Barrancabermeja –con orgullo y dignidad– fue la precursora a nivel nacional de los paros por el Derecho a la Vida.  Eso la hizo grande.

En las décadas finales del siglo pasado la situación de violencia fue tal, que toda la sociedad de Barrancabermeja se sintió acorralada en su propia ciudad.  El miedo y la zozobra eran pan de cada día, la comunidad sintió desespero por no encontrar ayuda de las instituciones.

Organizaciones de Derechos Humanos, los sindicatos encabezados por la Unión Sindical Obrera (USO), la Organización Femenina Popular (OFP) e incluso la Iglesia Católica en cabeza de monseñor Jaime Prieto Amaya convocaban a la ciudadanía –en forma patriótica– a protestar contra los gobiernos, exigiendo respeto por la vida y el reconocimiento de un Estado Social de Derecho fundado en el respeto de la dignidad humana, en el trabajo y la solidaridad de las personas y en la prevalencia del interés general.   Hasta los partidos políticos y sus líderes locales se sumaron y respaldaron esa manifestación popular de repudio colectivo y de esperanza por cambiar el estado de cosas.

Los paros por el Derecho a la Vida buscaban el reconocimiento mínimo de derechos y garantías para todos los ciudadanos incluyendo a los presuntos delincuentes quienes tiene derecho a un juicio, ser oídos y a que se les aplique justicia de acuerdo a lo contemplado en el código penal.

Hoy en Barrancabermeja ya nadie se acuerda de protestar por el Derecho a la Vida.

Mientras que en departamentos como Arauca, regiones como el Catatumbo y ciudades como Buenaventura, consideradas hasta hace poco «zonas de guerra», aceptaron y firmaron ceses al fuego y a las hostilidades, manteniendo un acercamiento al proyecto de Paz Total del presidente Gustavo Petro, la ciudad de Barrancabermeja, por el contrario, se convirtió en la «cenicienta de la paz» y nada que se procede a bajar los índices de violencia y la criminalidad.

En los últimos meses, la espiral de violencia ha venido creciendo y ningún lugar del municipio está a salvo de hechos violentos. Y no son solamente los atracos callejeros, es la ocurrencia de atentados con arma de fuego que dejan muertos y heridos (cifras no consolidadas señalan 93 asesinados en el 2022) y suceden en cualquier barrio o comuna, sin distinción.

La situación ha generado preocupación en toda la comunidad que observa alarmada que en cualquier lugar y hora los asesinos actúan sin respeto o consideración con la población.
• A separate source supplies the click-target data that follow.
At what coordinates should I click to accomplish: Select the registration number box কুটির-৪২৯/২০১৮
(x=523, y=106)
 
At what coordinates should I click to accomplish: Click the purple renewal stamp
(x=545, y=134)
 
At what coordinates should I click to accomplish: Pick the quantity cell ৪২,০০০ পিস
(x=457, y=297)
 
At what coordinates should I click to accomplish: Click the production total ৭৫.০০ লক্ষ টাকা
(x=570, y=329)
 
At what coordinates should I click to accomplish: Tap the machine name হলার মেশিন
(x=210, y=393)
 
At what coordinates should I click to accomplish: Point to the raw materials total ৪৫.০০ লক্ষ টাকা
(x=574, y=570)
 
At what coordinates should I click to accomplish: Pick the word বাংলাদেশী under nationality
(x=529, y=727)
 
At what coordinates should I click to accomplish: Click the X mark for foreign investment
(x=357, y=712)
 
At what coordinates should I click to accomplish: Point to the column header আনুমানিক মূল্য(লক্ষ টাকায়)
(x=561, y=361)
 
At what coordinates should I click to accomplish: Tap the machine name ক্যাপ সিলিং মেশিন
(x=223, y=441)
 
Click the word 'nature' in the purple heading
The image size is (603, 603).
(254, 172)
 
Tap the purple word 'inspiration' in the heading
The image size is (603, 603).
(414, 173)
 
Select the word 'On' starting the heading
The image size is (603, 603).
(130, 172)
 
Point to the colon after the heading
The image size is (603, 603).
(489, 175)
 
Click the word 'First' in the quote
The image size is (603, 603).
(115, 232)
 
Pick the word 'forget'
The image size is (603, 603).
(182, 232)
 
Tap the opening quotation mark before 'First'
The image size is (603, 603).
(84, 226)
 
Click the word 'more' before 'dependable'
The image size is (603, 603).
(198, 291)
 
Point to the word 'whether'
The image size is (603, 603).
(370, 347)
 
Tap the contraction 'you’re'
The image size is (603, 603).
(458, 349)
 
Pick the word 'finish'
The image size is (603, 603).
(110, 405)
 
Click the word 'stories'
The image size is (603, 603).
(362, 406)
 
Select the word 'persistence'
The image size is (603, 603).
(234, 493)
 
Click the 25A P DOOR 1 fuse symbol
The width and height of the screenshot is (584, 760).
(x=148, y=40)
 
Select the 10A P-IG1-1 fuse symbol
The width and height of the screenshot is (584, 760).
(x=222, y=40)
Dolorosamente toca decirlo, pero este año van ya (3) tres mujeres asesinadas y ninguna organización ha salido – con fuerza y vehemencia – a exigir respeto por la vida humana particularmente en defensa de la mujer.

Frente a este incremento de la violencia son pocas y aisladas las voces que se escuchan rechazando la situación.

La preocupación es colectiva, pero la respuesta social ha sido tímida. La sociedad civil está lejos de un diálogo que pretenda alzar la voz para frenar la amenaza violenta contra la comunidad. 

Las organizaciones sociales y gremiales están dispersas, desarticuladas y preocupadas por otros asuntos

¿Será que por consideración con el gobierno de Gustavo Petro –quien es el jefe supremo de las fuerzas militares y de la policía– ahora  nadie le reclama por la seguridad de la ciudad?

No hay que olvidar que Barrancabermeja fue siempre la única ciudad en Santander en donde Gustavo Petro, como candidato, ganaba las elecciones.

Paradójico, hoy en día Santander está en paz y Barrancabermeja en guerra.

Si por pena o consideración con Petro no se le quieren organizar Paros por el Derecho a la Vida, hace rato se ha debido conformar un comité de las fuerzas vivas de la ciudad (como se hacía antes) que se traslade a Bogotá a un encuentro en la Casa de Nariño para exigirle al señor Presidente que lidere en Barrancabermeja el acogimiento a su propuesta de Paz Total.

Esto no da para más espera. 

La violencia aleja la inversión y la falta de inversión lleva al desempleo y a la miseria.

Dolorosamente.

@EdgarRodao

* Edgar Daniel Rodao es periodista oriundo de Barrancabermeja. Adelantó estudios en la institución universitaria INPAHU. Con 40 años de experiencia profesional, actualmente es el director de contenidos del portal noticioso Barrancabermeja Virtual.

Un comentario sobre «¿Por qué en Barrancabermeja ya nadie protesta?»

  1. Donde quiera que predomine la violencia o se violen los DDHH,, se debe protestar; no importa quién ejerza el gobierno de turno.